Tarea.
Escribe la continuación del relato de viaje por La Habana y el camino a Cienfuegos, empezando justo después de su última oración.

Extracto del documento.
···

Calles como Obispo y
Mercaderes son dignas de vivencias mágicamente reales, y en cualquier rincón
uno puede encontrarse con detalles sorprendentes. Vale la pena tener alerta los
cincos sentidos y la emoción a flor de piel andando bajo balcones desbordados
de ropas colgadas secándose al viento, esquivando escombros, degustando mohito.
En Habana Vieja recibimos
el año nuevo, cenando a la luz de unas velas en la plazoleta Simón Bolívar, contigua al
museo Guayasamín, al lado de una fuente rodeada de plantas, escuchando boleros.
Cuando llegaron las doce se oyeron unos cañonazos de salva desde el fuerte que
custodia la bahía y brindamos por los buenos deseos con todos los que andaban
por ahí, entrañables desconocidos.
Después del brindis el
mozo nos advirtió “si no quieren mojarse quédense un rato aquí”, y nos miramos
sin entender. Enseguida se oyó el primer grito de “aaaguaaa” y un baldazo se
desparramó en el empedrado. Así nos enteramos que en La Habana Vieja no se usa
pirotecnia, pero caen los baldazos de agua en cualquier momento, desde
cualquier balcón o ventana, empapando distraídos y abrillantando las calles por
donde todos andan a las carcajadas buscando tragos bajo el aura de los faroles.
En algún momento de esas
andanzas vi a alguien asomarse por una ventana y quise mirar todo lo que pasaba
desde sus ojos. Más de una vez tuve la sensación de que la vida en La Habana se
deja contemplar más irreverente y vanidosa, más desfachatada y gustosa, desde
cualquier balcón enclenque o al asomarse uno, con curiosidad de niño, por una
ventana oxidada.
Capítulo 4: CAMINO A CIENFUEGOS.
Nos levantamos muy
temprano y tomamos unas guaguas para llegar a la estación de ómnibus. La idea
era conseguir pasajes para viajar a la ciudad de Cienfuegos. El día a penas se
anunciaba y la ciudad no mostraba intenciones de desperezarse.
Cuando por fin abrió la
oficina de ómnibus para turistas, ya que (casi) no es posible que los turistas
viajen en servicios de transporte para residentes, nos informaron que ya no
quedaban pasajes para ese día, que estaban todos vendidos de antemano, que la
única alternativa era esperar que algunos pasajeros con boleto no se
presentaran a la hora de salida (cerca del mediodía) para poder ocupar sus
lugares.

···

Datos del ejercicio.
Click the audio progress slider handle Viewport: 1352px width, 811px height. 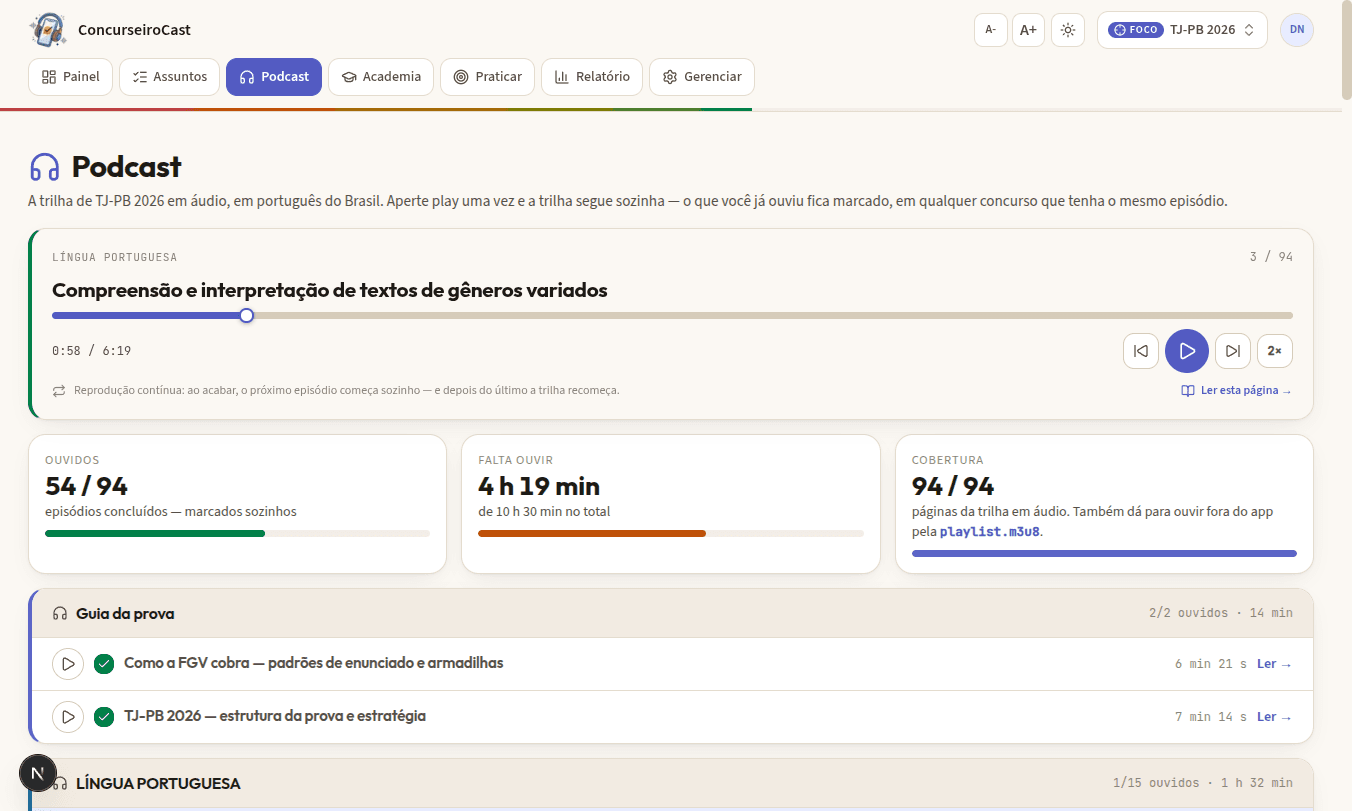(247, 315)
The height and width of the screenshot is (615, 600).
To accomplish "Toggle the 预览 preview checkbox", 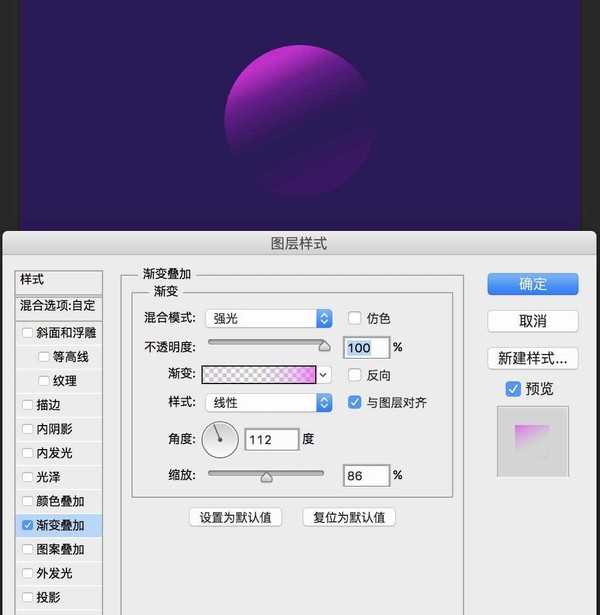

···

Espacio de respuesta.
Nos sentamos un rato en
un pasillo para definir si esperábamos esa posibilidad o cambiábamos de
itinerario, librados a las circunstancias, cuando alguien se nos acercó y nos
preguntó a dónde queríamos viajar. Segundos después, esa misma persona nos
ofreció viajar a Cienfuegos por el mismo precio del viaje en ómnibus pero en
taxi con aire acondicionado (algo absolutamente innecesario esa mañana fresca)
y sin tener que esperar unas horas para la partida incierta.
Meditación de por medio,
en un contrapunto entre nuestra responsabilidad desconfiada y nuestro espíritu
aventurero, aceptamos la propuesta. Minutos más tarde cargamos las mochilas
velozmente en el baúl de un auto bastante moderno y nos entregamos al deambular
prudentemente silencioso del taxista por una zona de la ciudad ajena para
nosotros, todavía a oscuras.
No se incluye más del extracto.